L’art de la mélodie par ADRIANA GONZALEZ, Salle Cortot
À l’occasion du concert anniversaire des 10 ans du label Audax Records et la parution du CD « À deux voix » avec la mezzo-soprano Marina Viotti et le pianiste Iñaki Encina Oyón, la soprano guatémaltèque a transporté l’auditoire avec un bouquet de mélodies signées Robert Dussaut, Hélène Covatti et Isaac Albéniz.
On ne dira jamais assez tout le mérite du travail de défrichage de répertoires oubliés ou méconnus ces dernières décennies, à l’instar de celui entrepris par le label Audax Records depuis maintenant 10 ans, avec 45 albums à son actif. À la salle Cortot, l’ambiance est ce soir festive, avec deux programmes pour ce concert anniversaire, puisés dans deux nouvelles parutions discographiques :
trois sonates en trio de Johann Gottlieb Goldberg (1727-1756) et Wilhelm Friedemann Bach (premier fils de Jean-Sébastien Bach, 1710-1784) par l’Ensemble Diderot (qui célèbre ici son 15e anniversaire, réuni autour de Johannes Pramsohler, premier violon, par ailleurs producteur exécutif et directeur artistique du label), et des mélodies de Robert Dussaut (prix de Rome de 1924, élève de Widor, D’Indy et Büsser), Hélène Covatti (son épouse) et Isaac Albéniz
© P Foster Williams
par la jeune soprano guatémaltèque Adriana González (premier Prix Operalia 2019 ; elle chante actuellement Liù en alternance avec Ermonela Jaho à l’Opéra Bastille) et Iñaki Encina Oyón. Le programme de ce soir est modifié en raison de l’absence de Marina Viotti, souffrante, avec laquelle devait être célébrée la parution d’un nouveau CD « À deux voix ». Un programme intégralement composé d’œuvres méconnues, savamment introduit par les interprètes.
Le quatuor instrumental de l’Ensemble Diderot introduit le concert par une célébration de la forme de la sonate en trio, qu’il porte avec homogénéité et dynamisme. On apprécie une interprétation éclairée et compréhensive des œuvres, sensibles au ton de chaque mouvement, porté avec beaucoup de justesse (continuo imperturbable des passages rythmés, souplesse du phrasé dans les mouvements lents, portés avec beaucoup de souffle). Le raffinement et la délicatesse d’expression sont les maîtres-mots d’un ensemble dont la sobriété et le raffinement dans l’exécution va de pair avec le répertoire incarné.
Après avoir fermé le clavecin et amené le piano au milieu de la scène, Adriana González et Iñaki Encina Oyón s’avancent pour quelques mélodies de Robert Dussaut, Hélène Covatti et Isaac Albéniz.
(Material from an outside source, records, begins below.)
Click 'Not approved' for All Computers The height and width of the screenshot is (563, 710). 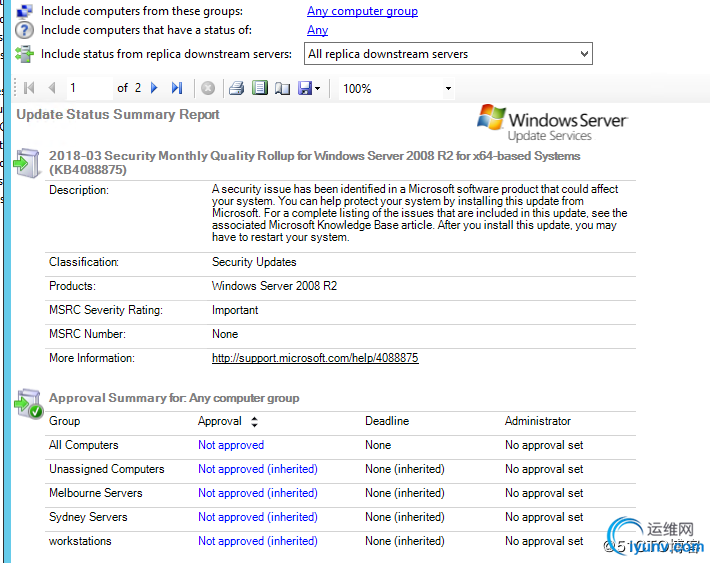click(231, 445)
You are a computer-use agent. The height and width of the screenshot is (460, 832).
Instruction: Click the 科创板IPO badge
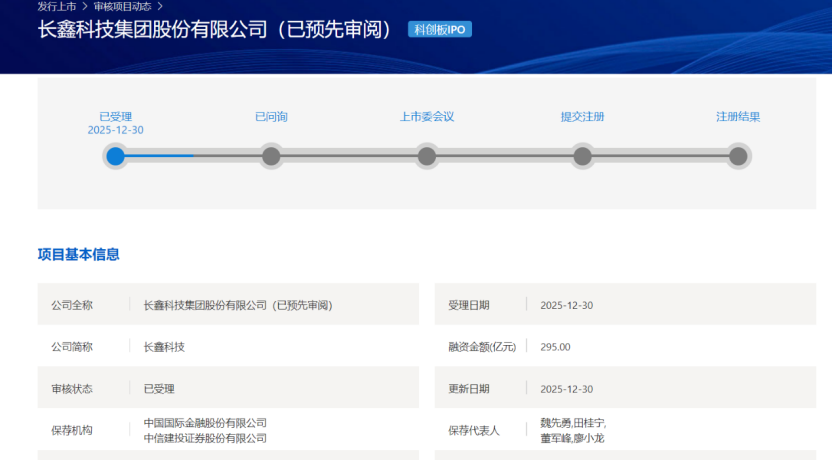point(440,30)
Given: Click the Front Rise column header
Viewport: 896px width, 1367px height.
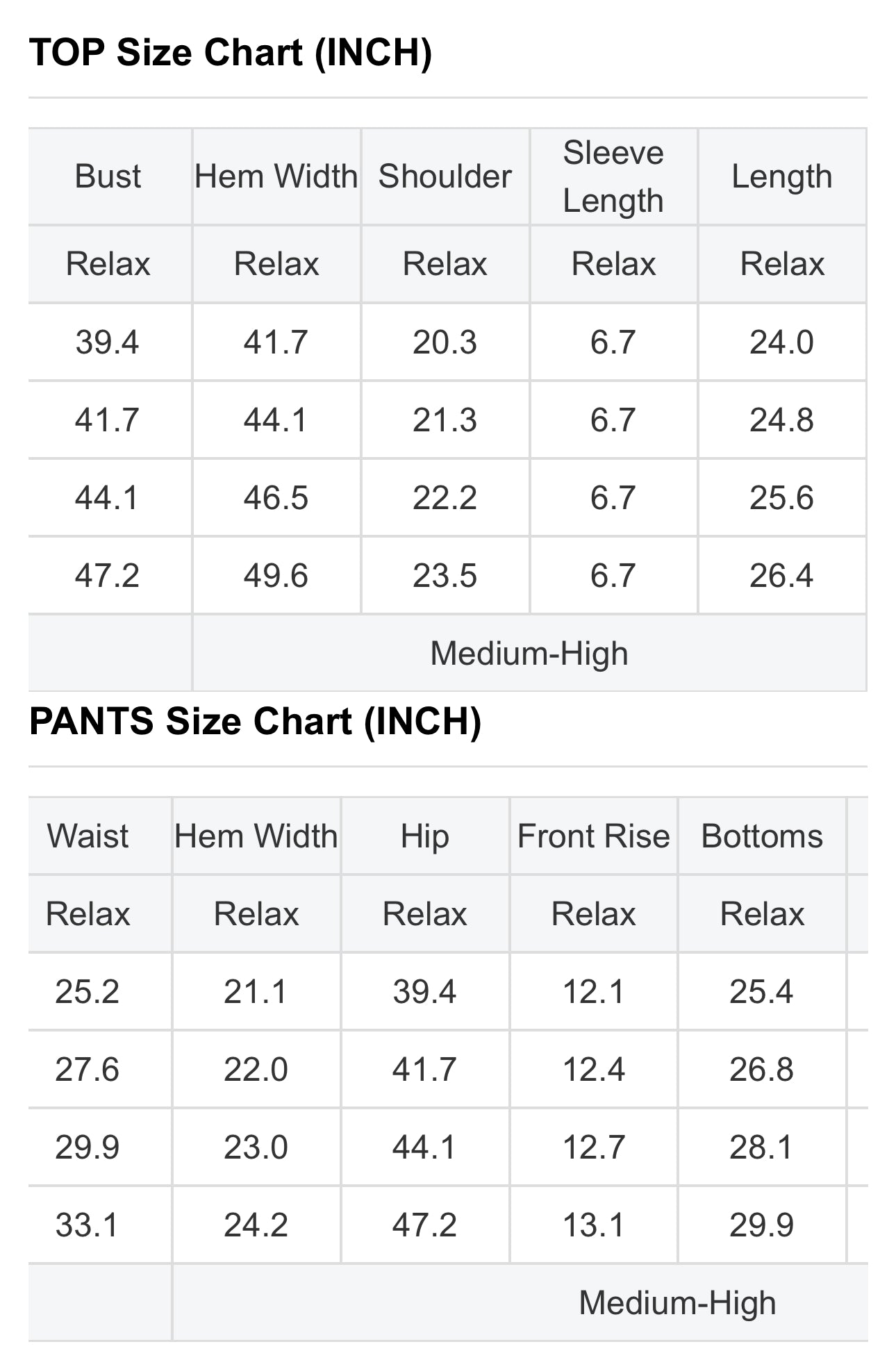Looking at the screenshot, I should point(593,836).
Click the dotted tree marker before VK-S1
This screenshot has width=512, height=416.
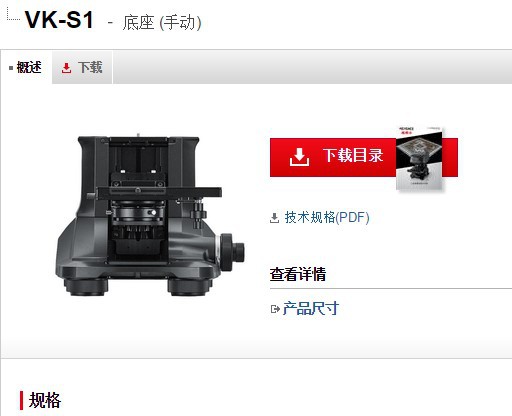tap(13, 14)
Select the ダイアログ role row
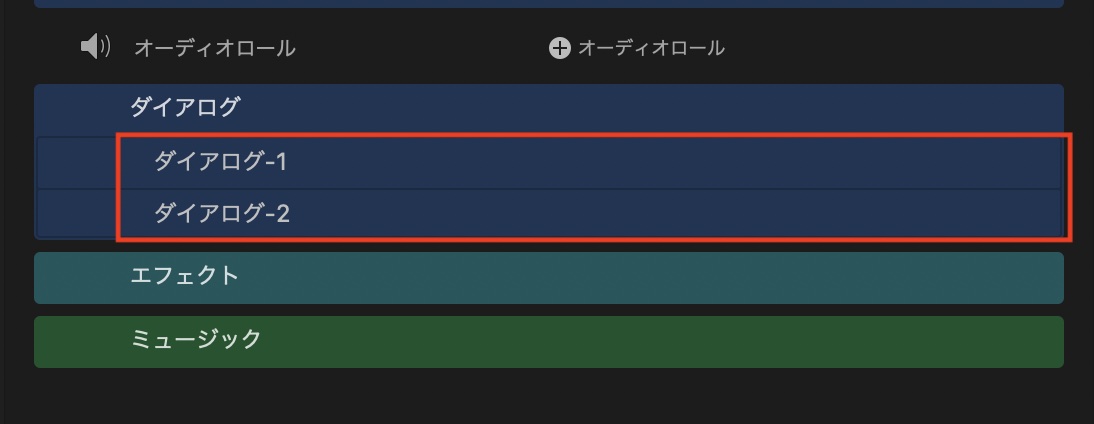The width and height of the screenshot is (1094, 424). (x=548, y=108)
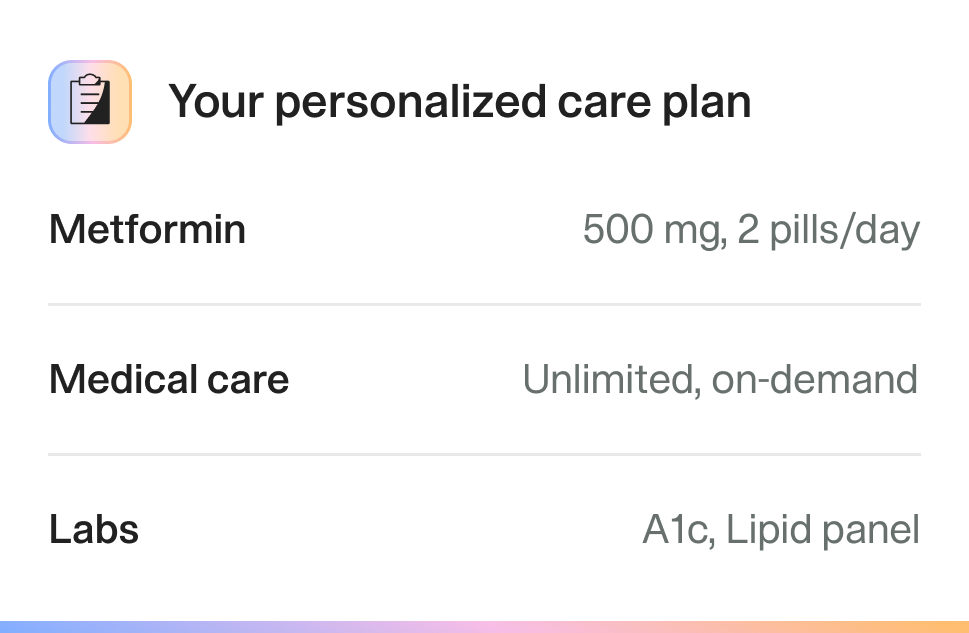Click the 'Unlimited, on-demand' value

pyautogui.click(x=720, y=379)
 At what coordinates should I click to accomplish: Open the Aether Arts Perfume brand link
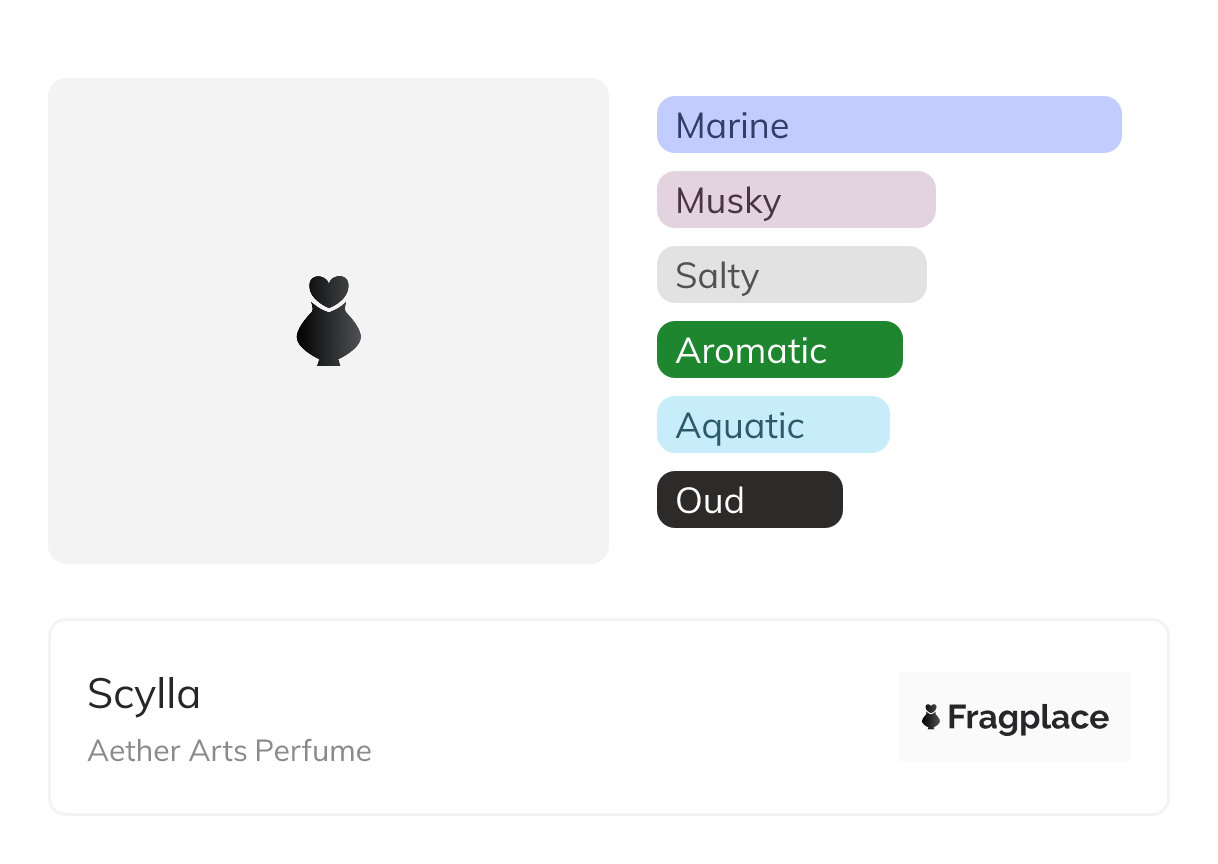click(229, 751)
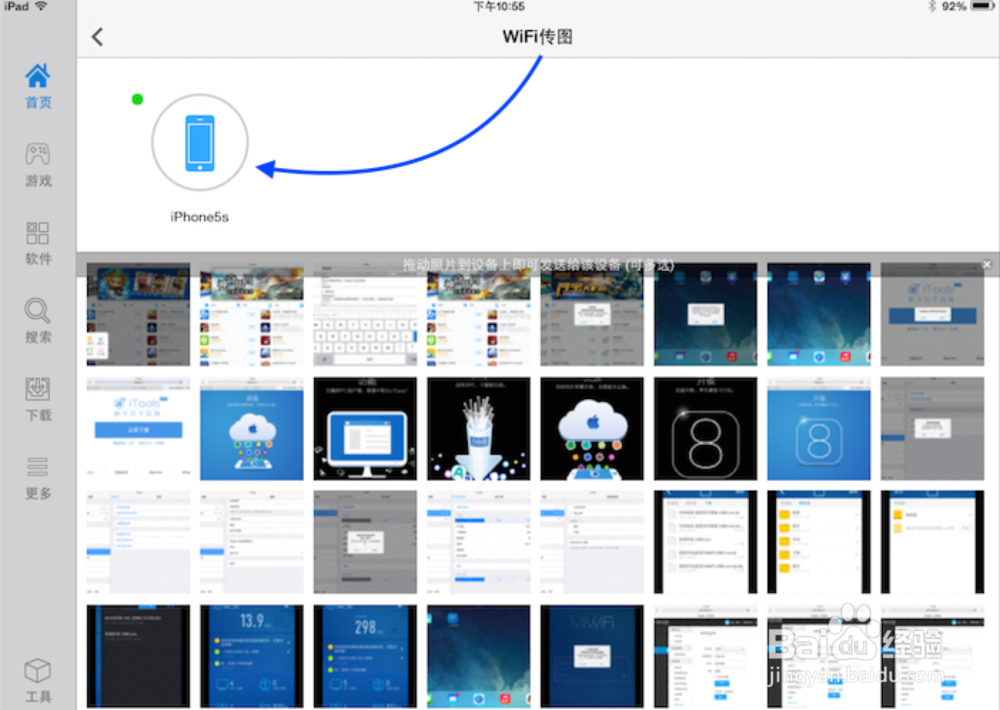Select the Apple-logo cloud thumbnail
Image resolution: width=1000 pixels, height=710 pixels.
[x=592, y=428]

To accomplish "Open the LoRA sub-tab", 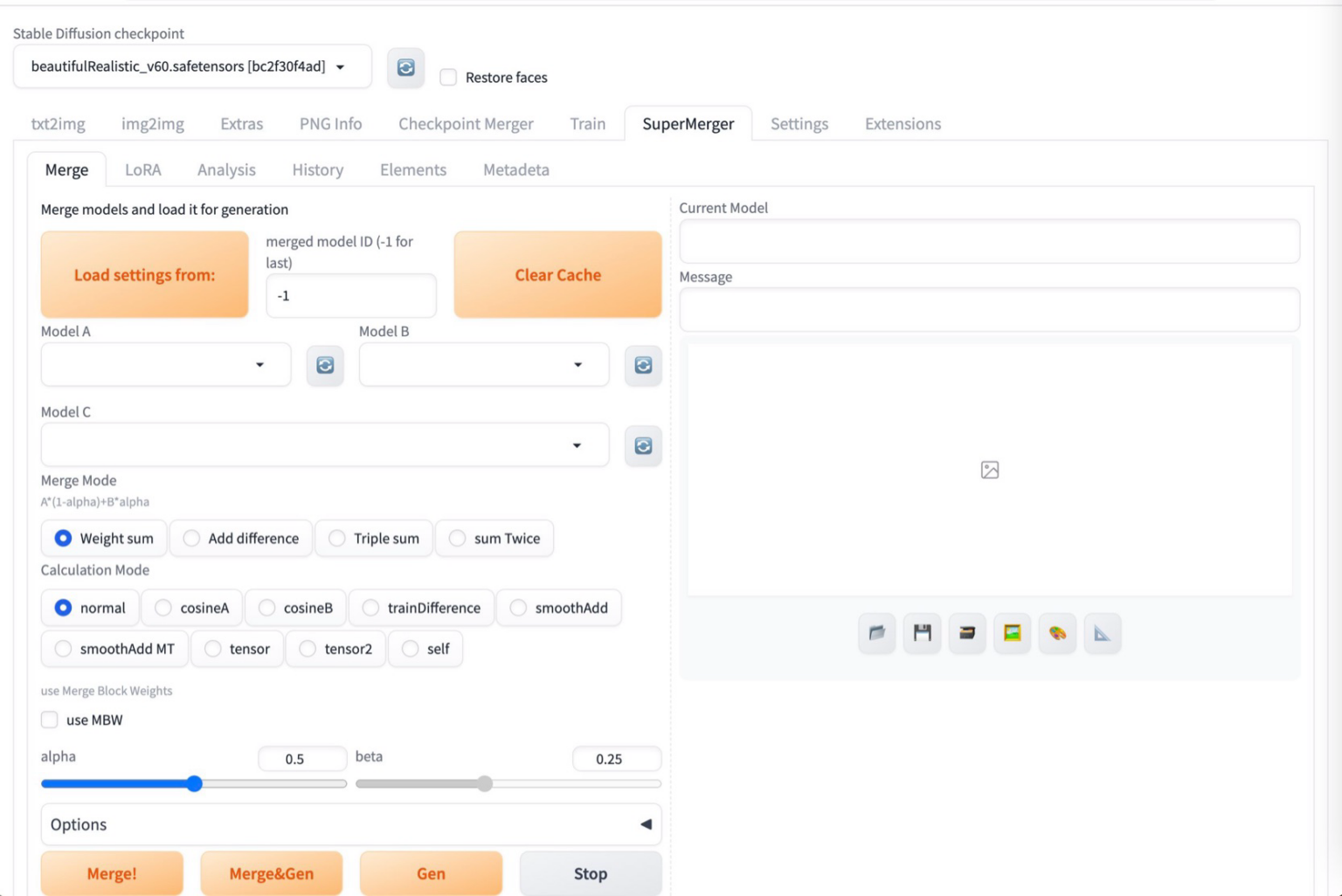I will [x=142, y=169].
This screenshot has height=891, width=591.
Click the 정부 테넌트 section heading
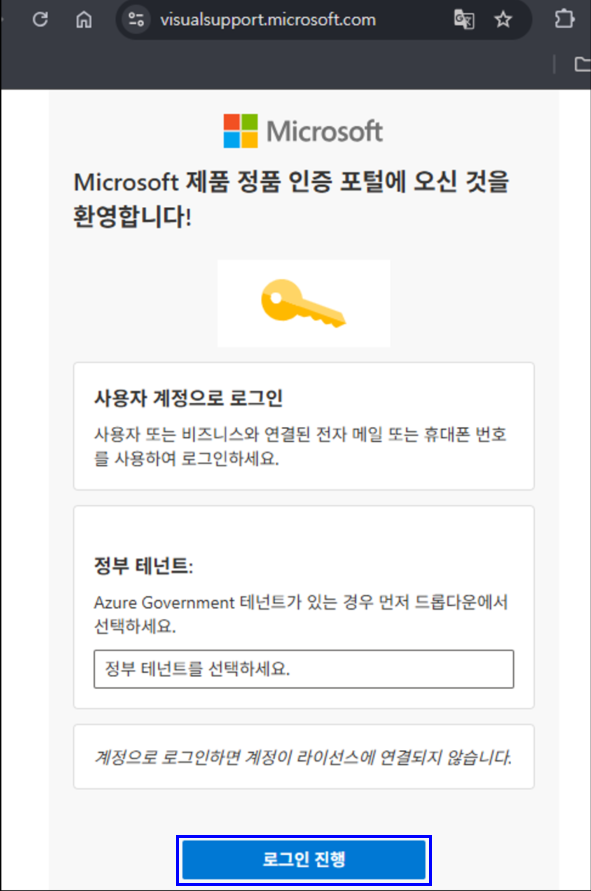coord(120,565)
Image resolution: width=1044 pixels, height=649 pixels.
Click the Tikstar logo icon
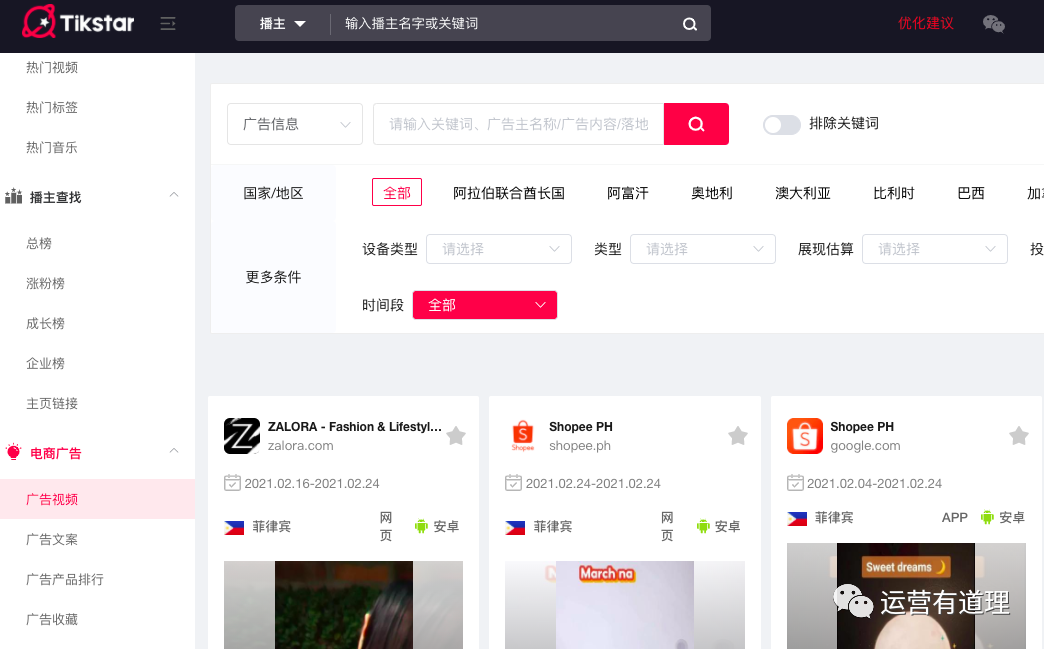click(39, 22)
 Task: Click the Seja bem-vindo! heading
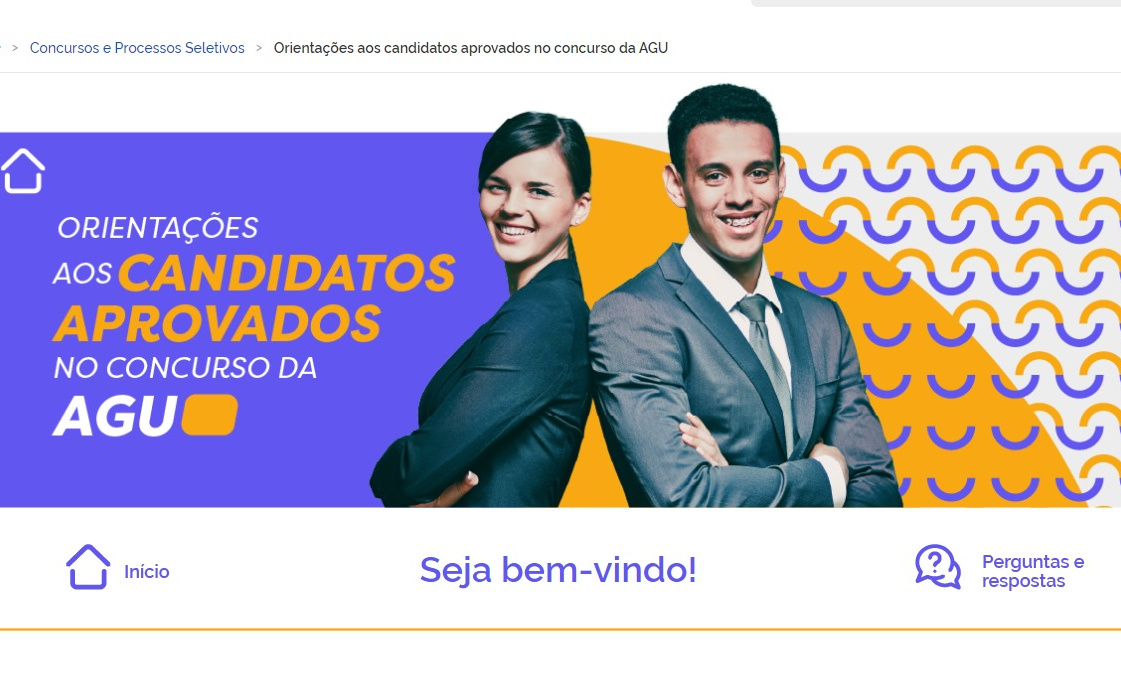pyautogui.click(x=558, y=570)
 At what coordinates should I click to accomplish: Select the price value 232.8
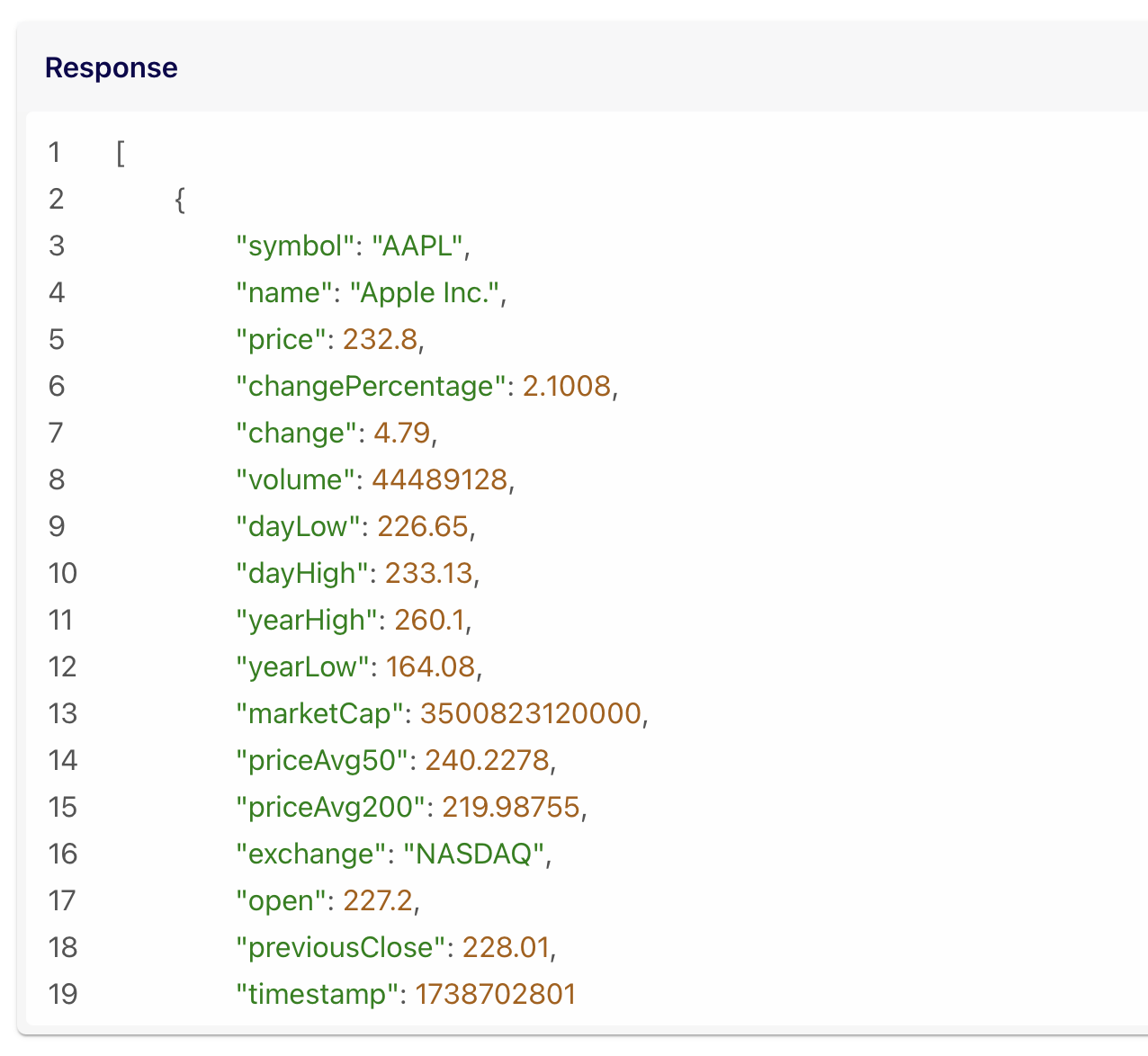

La sonorité ample des premiers accords du piano emplit l’espace de la salle Cortot d’une énergie nouvelle, rejointe bientôt par la voix de la soprano pour « Quand le cœur s’éveille » du Prix de Rome de 1924. D’emblée, la voix remplit l’espace d’un timbre généreux et « plein », le vibrato ample. On est immédiatement frappé par cet aigu sûr, à la fois puissant et légèrement enrobé, et par la verve narrative de la soprano, qui captive du regard l’attention de la salle arquée autour d’elle, incarnant le texte avec une belle intention. Le phrasé est élégant, le son filé dans un legato naturel avec une syllabisation du français très évidente. On apprécie particulièrement cette maîtrise des nuances, avec des piani installant l’auditoire dans la confidence des mélodies, et qui, dans l’intimité de la Salle Cortot, sont du plus bel effet (« Crépuscule », « Tristesse » d’Isaac Albéniz). Dans les dernières mélodies de Dussaut, l’engagement théâtral se gorge d’une intensité dramatique presque scénique (« Adieu », « L’Oracle »), la voix évoluant quant à elle dans un registre opératique, avec une puissance expressive nouvelle. Compagnon fidèle de la chanteuse, avec laquelle il forme la paire, Iñaki Encina Oyón installe tout au long du concert un jeu tout en sobriété, dans la juste mesure, sans effet ni esbroufe. Cultivant un son perlé et chantant, le pianiste offre un cadre idoine au déploiement de la voix, sans hésiter à déployer toute la force expressive de son instrument.
Les artistes de la soirée seront accueillis par un public enthousiaste dans l’atmosphère chaleureuse de la Salle Cortot.
Ensemble Diderot, dir. Johannes Pramsohler
Adriana González, soprano
Iñaki Encina Oyón, piano
Œuvres de Johann Gottlieb Goldberg, Wilhelm Friedemann Bach, Robert Dussaut, Hélène Covatti et Isaac Albéniz.